With the study drug, breakthrough pain decreased signficantly (p < 0.00001), with mean pain intensity changing from 7.8 at baseline to 2.6. Patients reported that time to first effect was 10 minutes or less in 82.8% of episodes, less than 2 minutes in 19.4% episodes, and 2–5 minutes in 48.3% of episodes. Time to maximum effect was 30 minutes or less in 63.2% of episodes. In 83 patients who had previously used other medications for breakthrough pain, 87.7% said the study drug was better in speed of action; 85.7%, strength of action; 83.9%, duration of action; 88.6%, tolerability; and 87.3%, ease of handling. PDI scores decreased during the study (p < 0.0001). Prevalence of abnormal HADS scores declined. In regard to anxiety, 54.5% had abnormal scores at baseline; 1.6% had abnormal scores at the end of the study (p < 0.0001). In regard to depression, 70.3% had abnormal scores at baseline; 15.6% had abnormal scores at the end of the study (p < 0.0001). Mean dose per episode during the study was 400 mcg; dose range was 100–1600 mcg. Of all patients, 5.5% experienced at least one drug-related adverse event. The most common adverse events were nausea, somnolence, dizziness, and vomiting. At the end of the study, 84% of patients chose to continue taking sublingual fentanyl ODT.
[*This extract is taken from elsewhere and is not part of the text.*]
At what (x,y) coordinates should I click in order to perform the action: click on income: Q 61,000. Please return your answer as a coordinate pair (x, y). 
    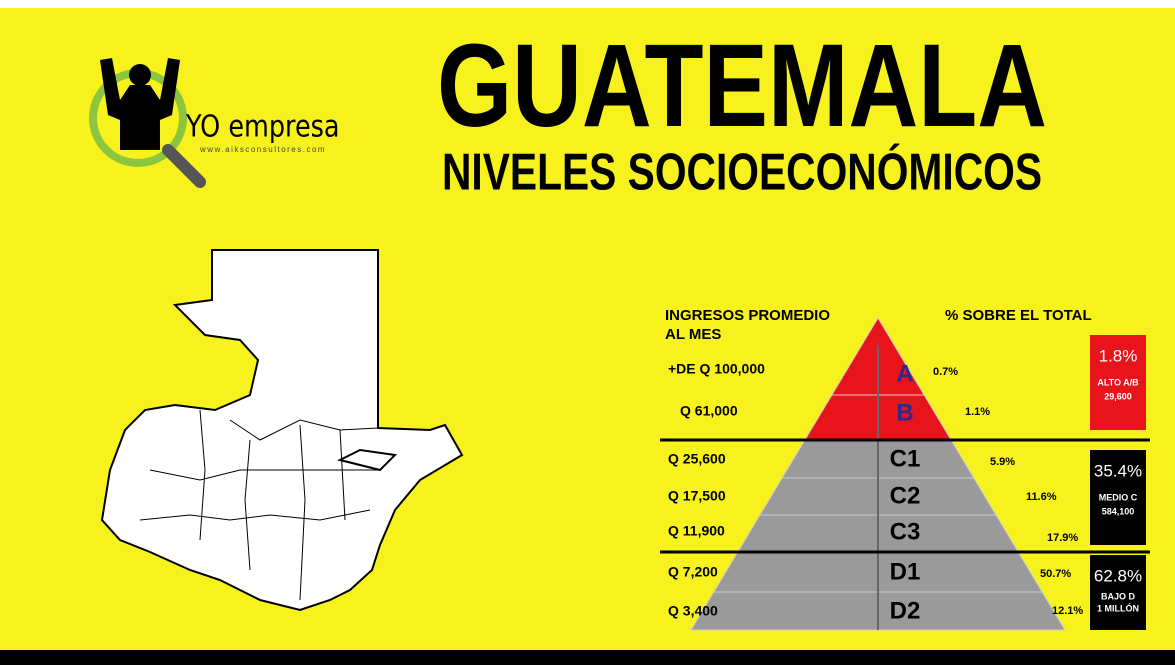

Sublingual fentanyl ODT was effective in the treatment of breakthrough cancer pain. The drug had an acceptable safety profile and was associated with improvement in symptoms of anxiety and depression and improvement in pain-related disability scores.
Sublingual fentanyl ODT was a very effective and fast-acting treatment for breakthrough cancer pain. This drug appears to be an important addition to options for the management of breakthrough pain.